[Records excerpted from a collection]

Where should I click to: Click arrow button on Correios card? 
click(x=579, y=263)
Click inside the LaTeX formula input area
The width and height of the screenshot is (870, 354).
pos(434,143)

### [Requirements]
Extract every row above, reproducing each one verbatim.

### [Solution for this exercise]
Where should I click to: Click arrow button on Correios card? 
click(x=579, y=263)
Click inside the LaTeX formula input area
The width and height of the screenshot is (870, 354).
pos(434,143)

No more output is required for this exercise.